Originally Posted by
Harold_4074
Okay, compose an 8x10 head shot with your 360 f/6.5, stop your 300mm f/2.8 down to f/6.5, and make the same picture full-frame in the DSLR. I expect that the angle subtended by the DSLR lens will be considerably smaller than that subtended by the LF lens, so the perspective and illumination quality will not be the same. I think that this is close to what the text I remember was describing, since at the time the book was written the corresponding comparison might have been between a 6x6 TLR or a 35mm SLR and something like the 405mm Kodak Portrait. If the authors were correct, the format does matter because the other imaging parameters are not completely independent of the film (or, today, sensor) size.

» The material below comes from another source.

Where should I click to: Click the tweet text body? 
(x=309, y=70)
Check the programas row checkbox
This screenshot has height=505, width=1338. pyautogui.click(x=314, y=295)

I admit to having phrased the original argument (dating from probably the 1960s) to rule out things like multiple digital images being merged or assembled to give the effect of a large front element without perspective problems; this is partly because I spent some time trying to figure out how to do exactly that, and concluded that only a mannikin head (are you reading, this, Randy Moe?) would have the patience and ability to hold still long enough. I gave this up when I realized that translating the small-format lens radially takes the optical axis with it, so that combining the array of images would give a third type of image, not a simulation of either the large, fast SLR or the large, slow LF lenses.